### EXERCISE TASK A
From the opening lines of the mailing-list thread that say who wrote what, list every date along with the time given beside it.

________________________________________

On 12/13/11 00:35, David Kalnischkies wrote:
On Mon, Dec 12, 2011 at 14:05, dE .<de.techno@gmail.com>  wrote:
On 12/12/11 23:48, David Kalnischkies wrote:
On Fri, Nov 18, 2011 at 14:42, dE .<de.techno@gmail.com>    wrote:
I was wondering if there was a way (in apt.conf maybe) to keep
important/required packages installed even if marked installed
automatically? For e.g. if I mark nano as automatically installed, it
tends
to be removed.
The question is then why you mark it as automatically installed
(and therefore as "remove if no longer needed")
if you don't want it to be automatically removed…

But have a look at /etc/apt/apt.conf.d/01autoremove to see how
e.g. the kernel package is protected from being autoremoved
even though they are autoinstalled (by a kernel metapackage).
I was wondering about keeping the list of manually installed packages clean
so I can remove the irrelevant packages (as per requirements) without
searching in a longer list.

Unfortunately /etc/apt/apt.conf.d/01autoremove is a list of packages, I was
looking forward towards an automated way.
Hu? I don't understand what you want.
What do you want to automate?
And why is the list of manually packages too long for you?
If you manage this list correctly the for you important nano is
marked as manual while all the "irrelevant" packages are marked
as automatic installed.


Best regards

David Kalnischkies
Ok, let's look at one of my Gentoo installs.

Gentoo has a world file in /var/lib/portage/world which contains a list of packages which where are manually installed. Like with Debian, Gentoo too has important system packages installed like bash, gcc etc... etc... etc... These packages are not listed in /var/lib/portage/world, but still when Gentoo checks for orphan packages, it doesn't remove these important system packages; as a consequence, these important packages dont have to be listed in the world file, keeping it clean and making it easy to see which packages where manually installed for the purpose of housekeeping.

This is what I wanted with apt too, i.e. even if packages with priority important/required are marked automatically installed, it'll not be removed when apt searches for orphan packages.

Currently
aptitude search '~i' | grep '^i.A' --invert-match | wc --lines
results in 261 packages, off which ~150 are are having important/required priority.

So don't you think, removing 150 (more than half) packages from the list will improve the clutter?

________________________________________

### EXERCISE TASK B
Extract, unchanged, the stretch of the records from the line containing "Open the 文件(F) menu" through the end of the records.

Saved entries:
________________________________________

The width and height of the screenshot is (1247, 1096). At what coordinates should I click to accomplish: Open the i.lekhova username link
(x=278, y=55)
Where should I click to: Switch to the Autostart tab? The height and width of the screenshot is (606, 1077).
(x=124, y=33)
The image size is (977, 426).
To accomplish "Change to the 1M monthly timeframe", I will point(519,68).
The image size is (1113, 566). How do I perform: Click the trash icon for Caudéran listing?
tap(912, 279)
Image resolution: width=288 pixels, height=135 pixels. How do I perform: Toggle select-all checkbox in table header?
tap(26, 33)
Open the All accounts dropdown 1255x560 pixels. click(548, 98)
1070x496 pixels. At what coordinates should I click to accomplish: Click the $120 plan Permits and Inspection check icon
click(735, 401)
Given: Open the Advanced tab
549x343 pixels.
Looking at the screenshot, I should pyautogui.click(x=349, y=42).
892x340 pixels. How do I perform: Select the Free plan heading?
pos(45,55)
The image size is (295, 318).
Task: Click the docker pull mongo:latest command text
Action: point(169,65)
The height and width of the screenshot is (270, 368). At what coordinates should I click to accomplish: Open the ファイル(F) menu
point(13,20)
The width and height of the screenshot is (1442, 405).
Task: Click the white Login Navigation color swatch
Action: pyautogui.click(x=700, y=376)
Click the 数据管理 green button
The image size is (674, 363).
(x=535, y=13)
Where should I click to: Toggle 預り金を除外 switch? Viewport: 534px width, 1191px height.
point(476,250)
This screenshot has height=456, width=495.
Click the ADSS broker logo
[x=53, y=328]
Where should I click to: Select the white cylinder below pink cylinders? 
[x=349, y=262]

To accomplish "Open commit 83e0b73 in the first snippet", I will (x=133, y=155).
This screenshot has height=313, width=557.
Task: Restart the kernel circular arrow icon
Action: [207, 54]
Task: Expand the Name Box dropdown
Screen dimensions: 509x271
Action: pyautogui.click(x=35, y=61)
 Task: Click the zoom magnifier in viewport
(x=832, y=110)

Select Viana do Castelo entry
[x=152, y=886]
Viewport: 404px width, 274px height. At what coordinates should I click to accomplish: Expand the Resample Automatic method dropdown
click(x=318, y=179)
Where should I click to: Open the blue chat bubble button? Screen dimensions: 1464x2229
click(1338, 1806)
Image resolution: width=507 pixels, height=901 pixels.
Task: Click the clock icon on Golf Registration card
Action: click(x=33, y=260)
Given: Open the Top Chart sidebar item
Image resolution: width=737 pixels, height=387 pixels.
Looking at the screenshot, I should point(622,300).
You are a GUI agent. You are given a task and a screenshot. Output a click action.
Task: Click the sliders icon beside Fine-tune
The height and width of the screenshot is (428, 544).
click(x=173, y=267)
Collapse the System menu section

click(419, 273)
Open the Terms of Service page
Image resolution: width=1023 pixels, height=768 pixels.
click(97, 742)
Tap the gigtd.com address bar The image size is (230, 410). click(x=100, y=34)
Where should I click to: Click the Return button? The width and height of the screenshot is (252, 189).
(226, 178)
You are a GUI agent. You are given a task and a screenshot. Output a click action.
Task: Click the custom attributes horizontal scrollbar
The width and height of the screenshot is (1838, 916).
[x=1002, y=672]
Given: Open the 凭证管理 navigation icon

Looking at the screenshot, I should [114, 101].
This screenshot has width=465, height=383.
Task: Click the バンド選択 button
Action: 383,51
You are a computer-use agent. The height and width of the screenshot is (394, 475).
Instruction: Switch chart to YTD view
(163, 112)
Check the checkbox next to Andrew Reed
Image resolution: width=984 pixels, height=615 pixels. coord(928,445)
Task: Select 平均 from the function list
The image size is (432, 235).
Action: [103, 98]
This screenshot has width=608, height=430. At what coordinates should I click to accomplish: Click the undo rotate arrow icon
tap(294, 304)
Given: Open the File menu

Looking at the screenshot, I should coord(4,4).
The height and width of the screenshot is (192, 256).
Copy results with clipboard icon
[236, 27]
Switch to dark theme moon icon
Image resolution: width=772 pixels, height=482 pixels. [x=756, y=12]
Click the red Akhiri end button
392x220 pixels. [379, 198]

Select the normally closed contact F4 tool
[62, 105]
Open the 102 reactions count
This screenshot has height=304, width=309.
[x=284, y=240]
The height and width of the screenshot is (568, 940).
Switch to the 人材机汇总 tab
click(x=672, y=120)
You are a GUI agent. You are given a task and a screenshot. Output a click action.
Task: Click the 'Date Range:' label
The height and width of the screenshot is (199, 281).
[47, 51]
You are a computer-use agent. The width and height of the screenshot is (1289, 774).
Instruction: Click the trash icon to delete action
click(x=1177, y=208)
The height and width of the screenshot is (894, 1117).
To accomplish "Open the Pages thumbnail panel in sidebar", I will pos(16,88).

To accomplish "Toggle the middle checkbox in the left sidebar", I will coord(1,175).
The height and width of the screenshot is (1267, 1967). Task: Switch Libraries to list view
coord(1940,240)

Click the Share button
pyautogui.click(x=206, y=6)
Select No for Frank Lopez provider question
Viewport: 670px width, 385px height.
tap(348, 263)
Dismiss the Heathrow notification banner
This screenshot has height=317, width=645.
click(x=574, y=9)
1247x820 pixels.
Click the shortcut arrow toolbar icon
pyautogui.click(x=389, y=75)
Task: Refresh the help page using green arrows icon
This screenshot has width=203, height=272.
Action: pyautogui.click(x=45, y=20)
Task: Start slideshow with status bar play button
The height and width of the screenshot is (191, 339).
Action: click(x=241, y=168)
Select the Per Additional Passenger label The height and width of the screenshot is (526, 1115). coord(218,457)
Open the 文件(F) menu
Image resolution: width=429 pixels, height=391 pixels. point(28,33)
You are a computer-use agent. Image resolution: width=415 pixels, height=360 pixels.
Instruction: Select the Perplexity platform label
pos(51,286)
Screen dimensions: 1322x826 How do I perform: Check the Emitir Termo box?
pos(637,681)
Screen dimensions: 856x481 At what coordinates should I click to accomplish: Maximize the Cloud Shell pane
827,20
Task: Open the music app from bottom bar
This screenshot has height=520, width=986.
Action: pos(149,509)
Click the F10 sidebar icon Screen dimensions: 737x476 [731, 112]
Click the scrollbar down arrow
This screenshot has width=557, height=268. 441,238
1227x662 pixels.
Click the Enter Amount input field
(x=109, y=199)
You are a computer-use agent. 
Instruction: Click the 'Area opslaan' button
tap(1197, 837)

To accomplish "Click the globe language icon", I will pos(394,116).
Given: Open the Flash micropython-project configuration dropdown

________________________________________

### EXPECTED OUTPUT A
12/13/11 00:35
Mon, Dec 12, 2011 at 14:05
12/12/11 23:48
Fri, Nov 18, 2011 at 14:42

### EXPECTED OUTPUT B
Open the 文件(F) menu
Image resolution: width=429 pixels, height=391 pixels. point(28,33)
You are a computer-use agent. Image resolution: width=415 pixels, height=360 pixels.
Instruction: Select the Perplexity platform label
pos(51,286)
Screen dimensions: 1322x826 How do I perform: Check the Emitir Termo box?
pos(637,681)
Screen dimensions: 856x481 At what coordinates should I click to accomplish: Maximize the Cloud Shell pane
827,20
Task: Open the music app from bottom bar
This screenshot has height=520, width=986.
Action: pos(149,509)
Click the F10 sidebar icon Screen dimensions: 737x476 [731, 112]
Click the scrollbar down arrow
This screenshot has width=557, height=268. 441,238
1227x662 pixels.
Click the Enter Amount input field
(x=109, y=199)
You are a computer-use agent. 
Instruction: Click the 'Area opslaan' button
tap(1197, 837)

To accomplish "Click the globe language icon", I will pos(394,116).
Given: Open the Flash micropython-project configuration dropdown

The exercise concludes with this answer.